In comparison to the study by Lyrakos et al,11 our sample was younger (mean age 23.4 vs 37.2 years), consisted of more males (51.2% vs 26.6%), less educated (14.8% vs 51.6% with tertiary education), and none of them were married (0% vs 37.5% married). The differences in these cultural constructs especially the education level may explain in part the variation in the internal structures between the two studies.

The difference in structure can also be attributed to the ambiguity of the purported factors described by Lyrakos et al,12 which can be interpreted in many ways. For example, the study showed that the Greek thalassemia patients were able to distinguish between the concepts of “pain” (q28, q29) and “chelation impact of iron chelation pump” (q51, q6, q8, q7, q15). The Sabah’s thalassemia patients, meanwhile, treated “pain” as part of the latter concept and were logically not wrong. Another notable example was that the Greek patients treated items about time spent for treatment (q46, q47) as a different concept from items about social and work life (q20, q19, q16). The Sabah’s patients, however, seemed to think that the social and work life and time spent for treatment were indistinguishable.

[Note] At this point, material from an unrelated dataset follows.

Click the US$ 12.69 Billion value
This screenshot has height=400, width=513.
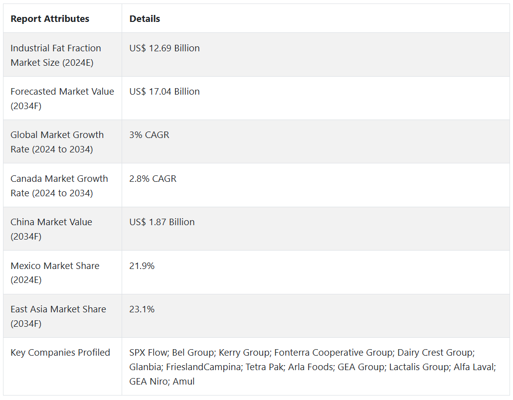click(x=165, y=48)
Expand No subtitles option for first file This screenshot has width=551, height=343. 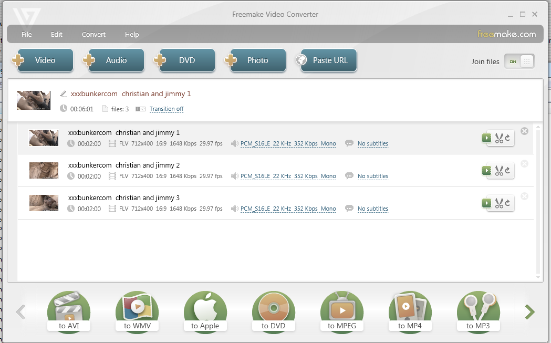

It must also be mentioned that the Greek version of STQOLI was originally designed for self-administration. In our study, some participants need to be interviewed in answering the questionnaire due to the low literacy level. This may inadvertently affect the results of the study as the participants might not respond truthfully because they might wish to present themselves in acceptable manner. Meanwhile, the importance of literacy for self-reported health-related quality of life was highlighted by Cassis et al.15 It was reported that education level was not found to be a helpful criterion and thus an assessment of literacy level should be conducted prior to recruitment and those with limited literacy should be assisted to ensure the comprehension of the questions.15

The results of this study showed that the Malay version of STQOLI needs to be modified to suit the local population. The modification of the questionnaire should be based on the eight interpretable factors found in this study. Furthermore, concurrent validity should also be examined in future research. This can be done by administering another quality of life tool together with the modified instrument and the correlation between the two instruments should be assessed. One notable limitation of this study was the small sample size. This, however, was unavoidable as many of the thalassemia patients in Sabah are illiterate and had to be excluded from the study.

Conclusion

This study was unable to replicate the internal structure of the Greek STQOLI in Sabah’s adult thalassemia patients. Instead, a new structure has emerged that can be used as a guide to develop a HRQOL questionnaire specific for adult thalassemia patients in Sabah. Future research in this area should focus on the eight factors identified from this study.

Acknowledgments

We would like to thank Dr Georgios Lyrakos from the Lyrakos G. Psychometrics and Research, Greece for the permission to use the STQOLI in this study. We would also like to thank the Director General of Health Malaysia for permission to publish the results of this study.

Author contributions

All authors contributed toward data analysis, drafting and critically revising the paper and agree to be accountable for all aspects of the work.

Disclosure

The authors report no conflicts of interest in this work.